### YOUR ASSIGNMENT
Restate each entry shown beneath this instruction, keeping its wording intact.

### TASK DATA
# # # #

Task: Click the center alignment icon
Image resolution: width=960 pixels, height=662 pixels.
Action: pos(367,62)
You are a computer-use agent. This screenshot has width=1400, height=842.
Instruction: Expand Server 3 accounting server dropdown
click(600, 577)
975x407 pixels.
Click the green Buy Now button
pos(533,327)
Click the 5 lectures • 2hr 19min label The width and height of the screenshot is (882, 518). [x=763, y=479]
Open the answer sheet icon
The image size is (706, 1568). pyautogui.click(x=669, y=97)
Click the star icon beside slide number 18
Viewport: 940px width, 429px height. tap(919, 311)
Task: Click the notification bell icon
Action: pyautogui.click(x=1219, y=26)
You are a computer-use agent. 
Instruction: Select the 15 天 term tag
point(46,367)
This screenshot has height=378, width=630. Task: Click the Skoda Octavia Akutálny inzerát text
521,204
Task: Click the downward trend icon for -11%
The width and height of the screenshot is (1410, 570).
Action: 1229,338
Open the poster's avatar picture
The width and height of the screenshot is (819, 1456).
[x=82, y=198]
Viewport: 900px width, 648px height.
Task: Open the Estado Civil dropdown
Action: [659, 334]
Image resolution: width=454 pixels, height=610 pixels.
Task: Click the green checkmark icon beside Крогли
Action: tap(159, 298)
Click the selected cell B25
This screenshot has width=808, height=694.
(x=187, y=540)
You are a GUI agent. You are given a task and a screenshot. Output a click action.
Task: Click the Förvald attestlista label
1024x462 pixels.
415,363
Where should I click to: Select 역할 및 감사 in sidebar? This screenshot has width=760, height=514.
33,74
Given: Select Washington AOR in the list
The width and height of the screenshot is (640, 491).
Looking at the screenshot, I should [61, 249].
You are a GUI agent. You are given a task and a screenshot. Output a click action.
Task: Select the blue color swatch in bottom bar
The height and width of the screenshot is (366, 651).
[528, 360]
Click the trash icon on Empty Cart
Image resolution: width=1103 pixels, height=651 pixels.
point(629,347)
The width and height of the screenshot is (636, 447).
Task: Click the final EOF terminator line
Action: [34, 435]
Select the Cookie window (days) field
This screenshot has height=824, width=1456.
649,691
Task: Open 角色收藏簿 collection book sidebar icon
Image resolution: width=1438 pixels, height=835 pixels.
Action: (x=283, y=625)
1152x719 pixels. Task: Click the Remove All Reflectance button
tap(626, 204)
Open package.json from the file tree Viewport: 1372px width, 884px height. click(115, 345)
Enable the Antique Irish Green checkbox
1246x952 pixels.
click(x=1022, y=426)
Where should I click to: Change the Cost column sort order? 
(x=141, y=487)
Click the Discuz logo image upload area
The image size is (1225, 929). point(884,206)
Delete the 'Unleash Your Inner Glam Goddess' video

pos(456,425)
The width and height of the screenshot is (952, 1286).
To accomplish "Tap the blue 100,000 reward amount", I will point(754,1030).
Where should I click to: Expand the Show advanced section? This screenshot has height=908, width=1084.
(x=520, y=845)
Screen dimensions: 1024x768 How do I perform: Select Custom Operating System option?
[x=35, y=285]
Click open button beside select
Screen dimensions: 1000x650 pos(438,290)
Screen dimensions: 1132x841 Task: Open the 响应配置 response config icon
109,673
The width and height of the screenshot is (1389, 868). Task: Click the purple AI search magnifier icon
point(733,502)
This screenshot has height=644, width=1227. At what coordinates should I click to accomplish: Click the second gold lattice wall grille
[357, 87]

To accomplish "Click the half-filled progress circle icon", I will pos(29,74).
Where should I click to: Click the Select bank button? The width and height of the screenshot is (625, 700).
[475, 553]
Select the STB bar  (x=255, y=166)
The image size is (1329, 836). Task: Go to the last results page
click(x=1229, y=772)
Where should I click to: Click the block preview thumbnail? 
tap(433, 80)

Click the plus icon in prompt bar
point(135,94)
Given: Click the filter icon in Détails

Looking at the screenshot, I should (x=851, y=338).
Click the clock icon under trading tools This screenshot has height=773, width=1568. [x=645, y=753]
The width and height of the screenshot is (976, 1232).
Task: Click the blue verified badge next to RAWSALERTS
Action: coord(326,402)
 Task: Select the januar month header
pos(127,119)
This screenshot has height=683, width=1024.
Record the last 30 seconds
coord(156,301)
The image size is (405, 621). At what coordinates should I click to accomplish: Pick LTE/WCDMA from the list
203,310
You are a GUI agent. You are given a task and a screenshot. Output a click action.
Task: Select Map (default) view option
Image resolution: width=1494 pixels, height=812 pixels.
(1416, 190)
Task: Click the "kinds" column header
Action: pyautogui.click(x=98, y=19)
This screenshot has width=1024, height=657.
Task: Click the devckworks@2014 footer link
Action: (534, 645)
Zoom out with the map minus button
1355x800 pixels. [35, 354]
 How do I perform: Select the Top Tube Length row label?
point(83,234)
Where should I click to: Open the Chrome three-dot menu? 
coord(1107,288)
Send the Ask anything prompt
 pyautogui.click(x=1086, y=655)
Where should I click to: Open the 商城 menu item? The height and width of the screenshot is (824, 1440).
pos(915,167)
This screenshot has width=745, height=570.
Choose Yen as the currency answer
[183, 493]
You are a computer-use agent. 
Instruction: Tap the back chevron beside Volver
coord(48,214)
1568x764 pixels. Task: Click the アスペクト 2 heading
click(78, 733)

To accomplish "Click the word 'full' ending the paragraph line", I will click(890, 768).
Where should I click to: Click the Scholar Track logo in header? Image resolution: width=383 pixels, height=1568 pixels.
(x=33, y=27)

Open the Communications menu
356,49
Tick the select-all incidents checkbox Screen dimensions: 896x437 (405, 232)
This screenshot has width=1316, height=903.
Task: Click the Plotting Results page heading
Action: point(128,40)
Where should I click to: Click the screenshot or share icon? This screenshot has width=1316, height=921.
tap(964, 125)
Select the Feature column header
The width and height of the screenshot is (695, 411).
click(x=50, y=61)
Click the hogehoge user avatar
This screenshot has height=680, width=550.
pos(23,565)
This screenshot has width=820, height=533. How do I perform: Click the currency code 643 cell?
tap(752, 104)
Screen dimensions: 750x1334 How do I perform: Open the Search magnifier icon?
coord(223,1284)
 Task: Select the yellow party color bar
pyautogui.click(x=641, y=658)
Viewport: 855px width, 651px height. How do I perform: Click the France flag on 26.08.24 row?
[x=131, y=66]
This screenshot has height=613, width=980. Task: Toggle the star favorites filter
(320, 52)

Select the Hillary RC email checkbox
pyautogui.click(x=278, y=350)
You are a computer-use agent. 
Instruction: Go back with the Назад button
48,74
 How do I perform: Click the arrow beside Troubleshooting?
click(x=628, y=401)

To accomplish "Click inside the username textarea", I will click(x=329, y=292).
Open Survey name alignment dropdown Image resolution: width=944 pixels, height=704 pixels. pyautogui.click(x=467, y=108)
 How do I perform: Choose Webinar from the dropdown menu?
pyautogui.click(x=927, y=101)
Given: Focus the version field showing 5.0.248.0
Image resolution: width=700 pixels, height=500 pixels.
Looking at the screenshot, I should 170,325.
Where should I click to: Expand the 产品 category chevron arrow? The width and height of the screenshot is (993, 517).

# # # #

### ANSWER FOR THIS EXERCISE
Task: Click the center alignment icon
Image resolution: width=960 pixels, height=662 pixels.
Action: pos(367,62)
You are a computer-use agent. This screenshot has width=1400, height=842.
Instruction: Expand Server 3 accounting server dropdown
click(600, 577)
975x407 pixels.
Click the green Buy Now button
pos(533,327)
Click the 5 lectures • 2hr 19min label The width and height of the screenshot is (882, 518). [x=763, y=479]
Open the answer sheet icon
The image size is (706, 1568). pyautogui.click(x=669, y=97)
Click the star icon beside slide number 18
Viewport: 940px width, 429px height. tap(919, 311)
Task: Click the notification bell icon
Action: pyautogui.click(x=1219, y=26)
You are a computer-use agent. 
Instruction: Select the 15 天 term tag
point(46,367)
This screenshot has height=378, width=630. Task: Click the Skoda Octavia Akutálny inzerát text
521,204
Task: Click the downward trend icon for -11%
The width and height of the screenshot is (1410, 570).
Action: 1229,338
Open the poster's avatar picture
The width and height of the screenshot is (819, 1456).
[x=82, y=198]
Viewport: 900px width, 648px height.
Task: Open the Estado Civil dropdown
Action: [659, 334]
Image resolution: width=454 pixels, height=610 pixels.
Task: Click the green checkmark icon beside Крогли
Action: tap(159, 298)
Click the selected cell B25
This screenshot has width=808, height=694.
(x=187, y=540)
You are a GUI agent. You are given a task and a screenshot. Output a click action.
Task: Click the Förvald attestlista label
1024x462 pixels.
415,363
Where should I click to: Select 역할 및 감사 in sidebar? This screenshot has width=760, height=514.
33,74
Given: Select Washington AOR in the list
The width and height of the screenshot is (640, 491).
Looking at the screenshot, I should [61, 249].
You are a GUI agent. You are given a task and a screenshot. Output a click action.
Task: Select the blue color swatch in bottom bar
The height and width of the screenshot is (366, 651).
[528, 360]
Click the trash icon on Empty Cart
Image resolution: width=1103 pixels, height=651 pixels.
point(629,347)
The width and height of the screenshot is (636, 447).
Task: Click the final EOF terminator line
Action: [34, 435]
Select the Cookie window (days) field
This screenshot has height=824, width=1456.
649,691
Task: Open 角色收藏簿 collection book sidebar icon
Image resolution: width=1438 pixels, height=835 pixels.
Action: (x=283, y=625)
1152x719 pixels. Task: Click the Remove All Reflectance button
tap(626, 204)
Open package.json from the file tree Viewport: 1372px width, 884px height. click(115, 345)
Enable the Antique Irish Green checkbox
1246x952 pixels.
click(x=1022, y=426)
Where should I click to: Change the Cost column sort order? 
(x=141, y=487)
Click the Discuz logo image upload area
The image size is (1225, 929). point(884,206)
Delete the 'Unleash Your Inner Glam Goddess' video

pos(456,425)
The width and height of the screenshot is (952, 1286).
To accomplish "Tap the blue 100,000 reward amount", I will point(754,1030).
Where should I click to: Expand the Show advanced section? This screenshot has height=908, width=1084.
(x=520, y=845)
Screen dimensions: 1024x768 How do I perform: Select Custom Operating System option?
[x=35, y=285]
Click open button beside select
Screen dimensions: 1000x650 pos(438,290)
Screen dimensions: 1132x841 Task: Open the 响应配置 response config icon
109,673
The width and height of the screenshot is (1389, 868). Task: Click the purple AI search magnifier icon
point(733,502)
This screenshot has height=644, width=1227. At what coordinates should I click to accomplish: Click the second gold lattice wall grille
[357, 87]

To accomplish "Click the half-filled progress circle icon", I will pos(29,74).
Where should I click to: Click the Select bank button? The width and height of the screenshot is (625, 700).
[475, 553]
Select the STB bar  (x=255, y=166)
The image size is (1329, 836). Task: Go to the last results page
click(x=1229, y=772)
Where should I click to: Click the block preview thumbnail? 
tap(433, 80)

Click the plus icon in prompt bar
point(135,94)
Given: Click the filter icon in Détails

Looking at the screenshot, I should (x=851, y=338).
Click the clock icon under trading tools This screenshot has height=773, width=1568. [x=645, y=753]
The width and height of the screenshot is (976, 1232).
Task: Click the blue verified badge next to RAWSALERTS
Action: coord(326,402)
 Task: Select the januar month header
pos(127,119)
This screenshot has height=683, width=1024.
Record the last 30 seconds
coord(156,301)
The image size is (405, 621). At what coordinates should I click to accomplish: Pick LTE/WCDMA from the list
203,310
You are a GUI agent. You are given a task and a screenshot. Output a click action.
Task: Select Map (default) view option
Image resolution: width=1494 pixels, height=812 pixels.
(1416, 190)
Task: Click the "kinds" column header
Action: pyautogui.click(x=98, y=19)
This screenshot has width=1024, height=657.
Task: Click the devckworks@2014 footer link
Action: (534, 645)
Zoom out with the map minus button
1355x800 pixels. [35, 354]
 How do I perform: Select the Top Tube Length row label?
point(83,234)
Where should I click to: Open the Chrome three-dot menu? 
coord(1107,288)
Send the Ask anything prompt
 pyautogui.click(x=1086, y=655)
Where should I click to: Open the 商城 menu item? The height and width of the screenshot is (824, 1440).
pos(915,167)
This screenshot has width=745, height=570.
Choose Yen as the currency answer
[183, 493]
You are a computer-use agent. 
Instruction: Tap the back chevron beside Volver
coord(48,214)
1568x764 pixels. Task: Click the アスペクト 2 heading
click(78, 733)

To accomplish "Click the word 'full' ending the paragraph line", I will click(890, 768).
Where should I click to: Click the Scholar Track logo in header? Image resolution: width=383 pixels, height=1568 pixels.
(x=33, y=27)

Open the Communications menu
356,49
Tick the select-all incidents checkbox Screen dimensions: 896x437 (405, 232)
This screenshot has width=1316, height=903.
Task: Click the Plotting Results page heading
Action: point(128,40)
Where should I click to: Click the screenshot or share icon? This screenshot has width=1316, height=921.
tap(964, 125)
Select the Feature column header
The width and height of the screenshot is (695, 411).
click(x=50, y=61)
Click the hogehoge user avatar
This screenshot has height=680, width=550.
pos(23,565)
This screenshot has width=820, height=533. How do I perform: Click the currency code 643 cell?
tap(752, 104)
Screen dimensions: 750x1334 How do I perform: Open the Search magnifier icon?
coord(223,1284)
 Task: Select the yellow party color bar
pyautogui.click(x=641, y=658)
Viewport: 855px width, 651px height. How do I perform: Click the France flag on 26.08.24 row?
[x=131, y=66]
This screenshot has height=613, width=980. Task: Toggle the star favorites filter
(320, 52)

Select the Hillary RC email checkbox
pyautogui.click(x=278, y=350)
You are a computer-use agent. 
Instruction: Go back with the Назад button
48,74
 How do I perform: Click the arrow beside Troubleshooting?
click(x=628, y=401)

To accomplish "Click inside the username textarea", I will click(x=329, y=292).
Open Survey name alignment dropdown Image resolution: width=944 pixels, height=704 pixels. pyautogui.click(x=467, y=108)
 How do I perform: Choose Webinar from the dropdown menu?
pyautogui.click(x=927, y=101)
Given: Focus the version field showing 5.0.248.0
Image resolution: width=700 pixels, height=500 pixels.
Looking at the screenshot, I should 170,325.
Where should I click to: Expand the 产品 category chevron arrow? The width and height of the screenshot is (993, 517).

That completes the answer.